Este año no sé por quién votar y tampoco sé si, siendo políticamente el perfecto idiota que soy, debería votar. Los tres candidatos en carrera me gustan. Barry Obama (Barry le dicen sus amigos) me gusta porque es joven y habla claro y se opuso a la guerra y ha demostrado ser un candidato formidable que hizo crujir la maquinaria de los Clinton, que se creía imbatible. Y me gusta porque es negro, hijo de un africano, con una abuela en Kenya que no habla inglés y cría gallinas. Hillary Clinton me gusta porque cuando el mundo supo que Bill le manchaba el vestido de Gap a Monica y la descarada no lo lavaba y además se lo contaba a una amiga que no era tal, Hillary actuó como una mujer de Estado y no como una mujer despechada y sólo por eso merece ser presidenta, porque se ha tragado millones de sapos para serlo y ahora viene un tremendo sapo llamado Barry Obama que quiere estropearle el sueño y ella, claro, no se lo va a tragar. John McCain me gusta porque lo torturaron en Vietnam y no se volvió loco o no del todo y no dejó atrás a sus compañeros de combate y es duro y leal y cree que la guerra debe seguir toda la vida y después también y tiene el coraje de decirlo a sabiendas de que es inmensamente impopular y uno siente que, a diferencia de Bush, si él pudiera ir a la guerra iría encantado y pelearía en primera fila, y me gusta también porque su esposa Cindy tiene cien millones de dólares que heredó de la industria cervecera de su padre, lo que revela que, como Kerry, McCain tiene buen criterio para elegir a sus colaboradoras.

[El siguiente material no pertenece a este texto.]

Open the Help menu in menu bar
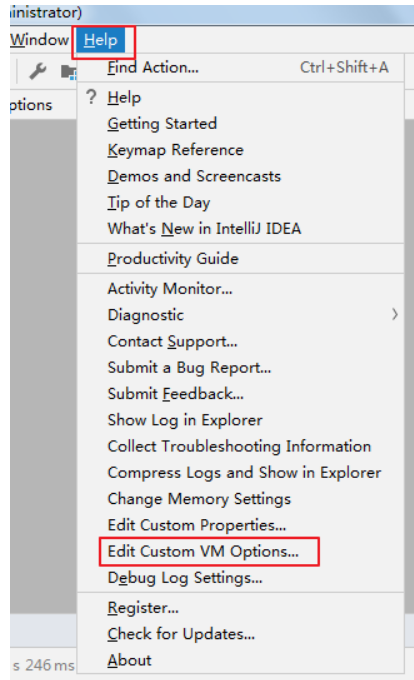The image size is (414, 680). point(101,40)
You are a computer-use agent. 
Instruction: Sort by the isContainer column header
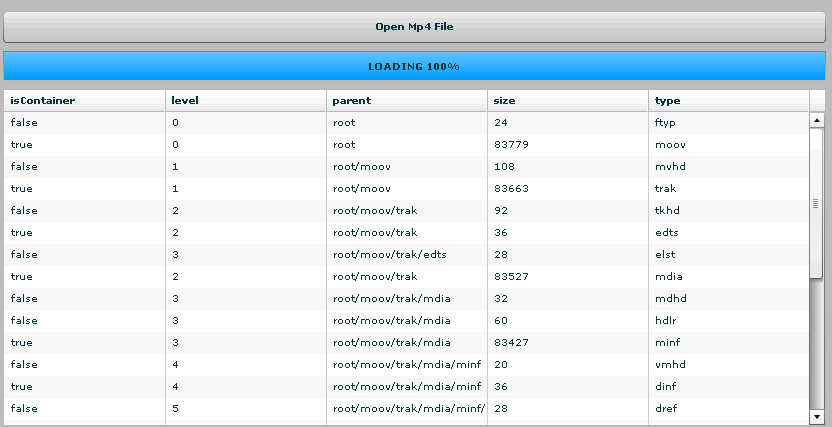coord(84,100)
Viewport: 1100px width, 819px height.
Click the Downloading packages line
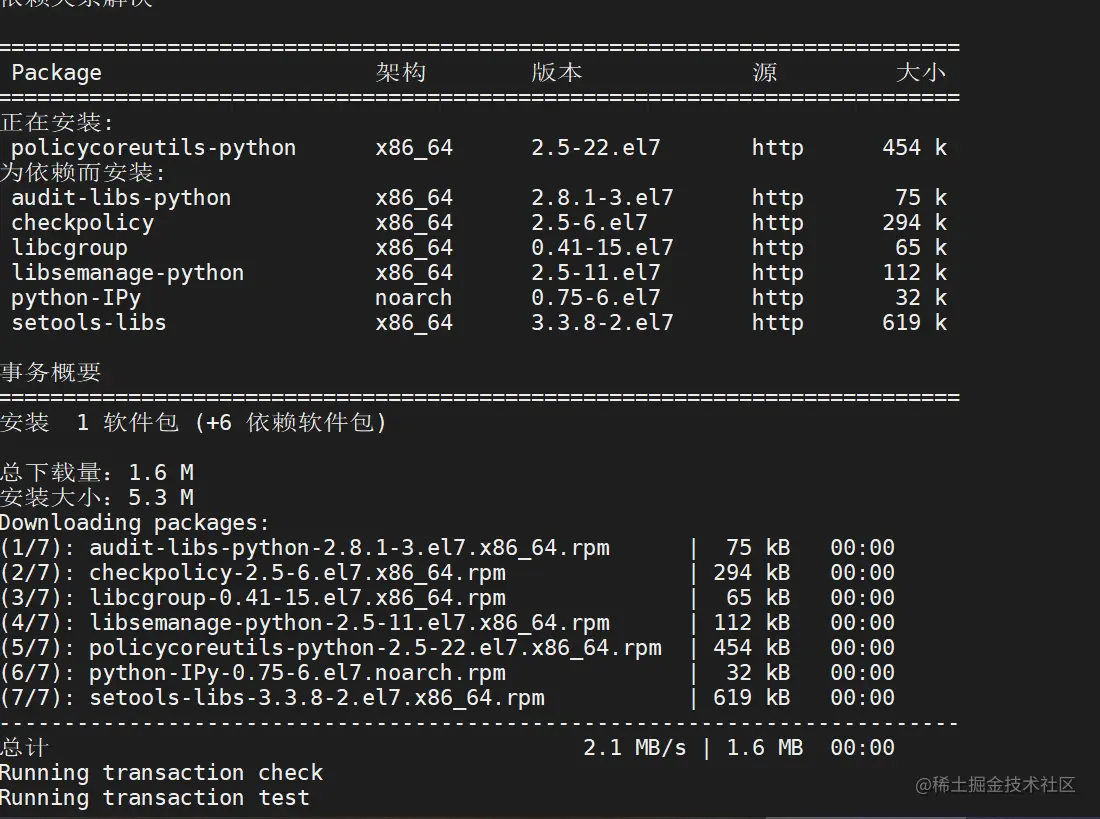click(135, 523)
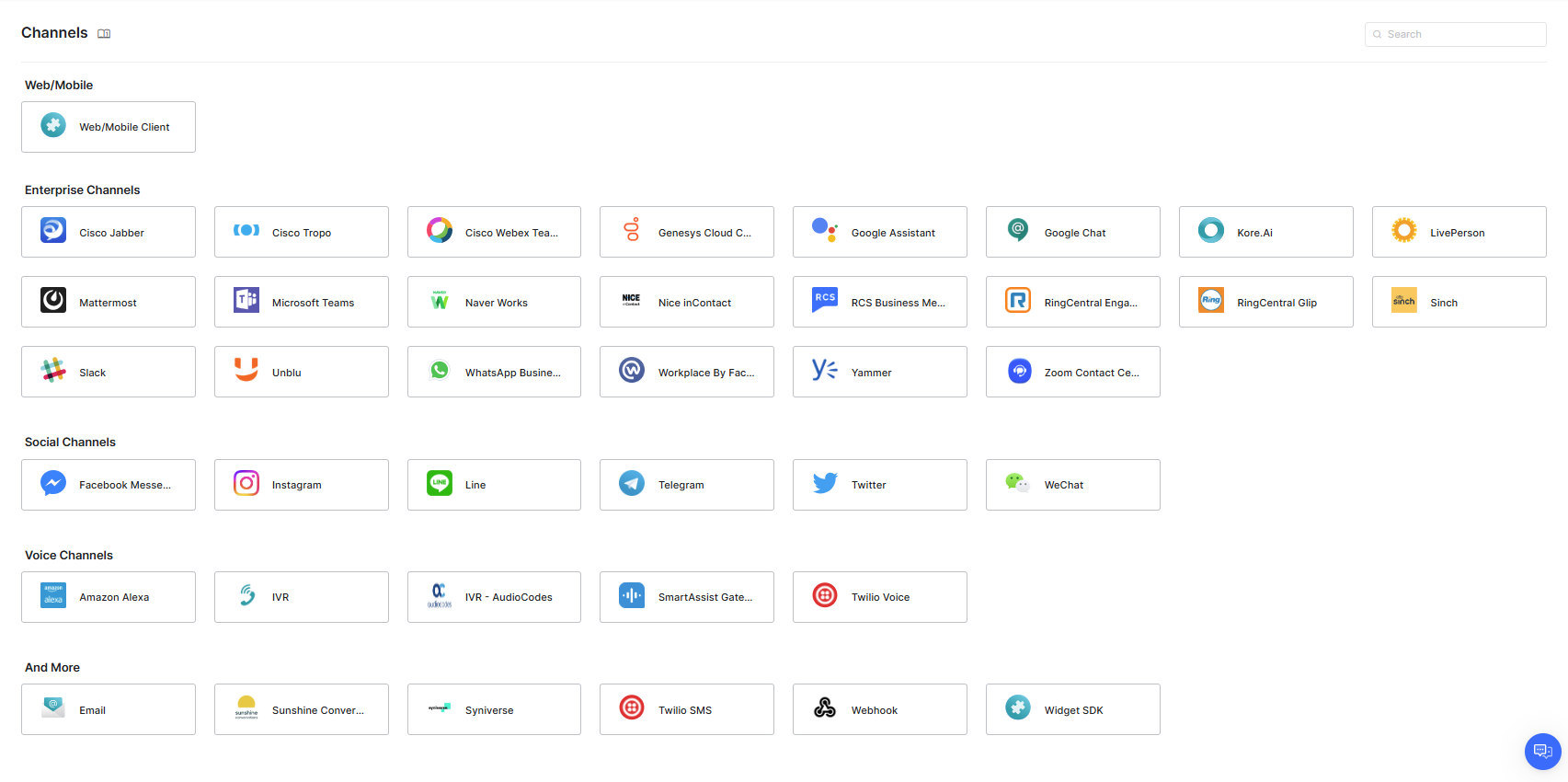Screen dimensions: 1568x782
Task: Open the chat support widget button
Action: 1542,751
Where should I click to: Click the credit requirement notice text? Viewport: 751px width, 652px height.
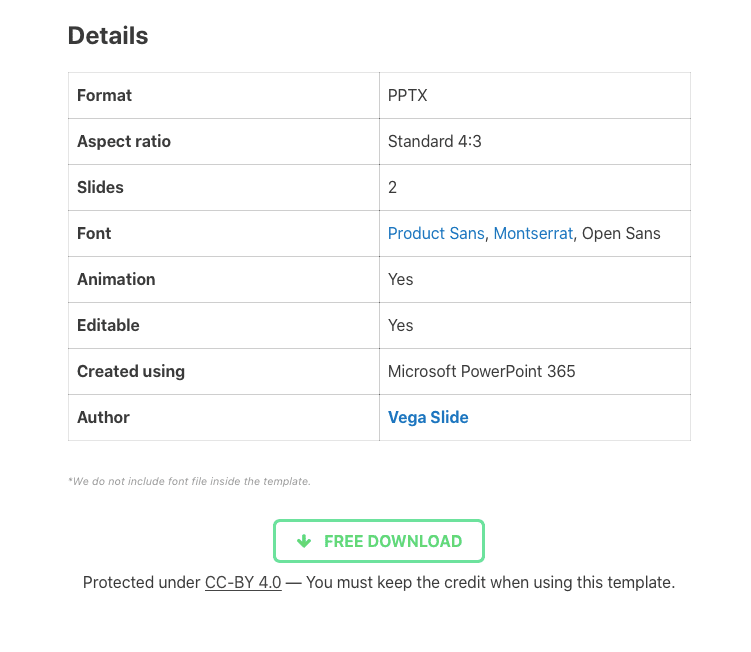pos(491,583)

El problema es que ninguno me gusta del todo. Obama no me gusta porque durante veinte años fue a una iglesia en el sur de Chicago donde el pastor Jeremiah Wright decía cosas racistas y venenosas contra los blancos y los judíos, decía por ejemplo que los Estados Unidos crearon el sida para matar a los negros y que se merecían los atentados terroristas del 11 de setiembre y que Dios debía maldecir a ese país, y porque Obama eligió a ese charlatán, que vive por supuesto en una mansión y maneja dos Mercedes, para que lo casara con Michelle, bendijera su casa (la casa que le compró un rufián de Chicago) y bautizara a sus dos hijas, y además tomó el título de un sermón de Wright, The audacity of hope, para su segundo libro. Hillary no me gusta porque ya estuvo ocho años cogobernando y ahora quiere ocho años más en la Casa Blanca, después de doce años de Bush padre e hijo sumados, ¿no será mucho? Y tampoco me gusta porque dice que quiere contestar el teléfono rojo a las tres de la mañana, cuando ningún presidente debería contestar nunca el teléfono a esa hora porque, sin dormir bien, seguro que tomará la decisión equivocada, que si Bush y Blair hubiesen dormido la siesta, a lo mejor no invadían Iraq. Y McCain no me gusta porque tiene setenta y un años y a esa edad nadie debería postular a un cargo público ni a ninguna forma de trabajo honrado y porque quiere que las tropas norteamericanas se queden en Iraq un siglo más si fuera necesario, lo que a estas alturas no se entiende y parece un trauma de sus años cautivos.

Entre tantas dudas, lo que es seguro es que le haría un favor a mi país adoptivo si lo exonero de mi voto y que si algún día improbable me encuentro con alguno de los tres candidatos le diré que voté por él y enseguida lo invitaré a mi hotel en Machu Picchu.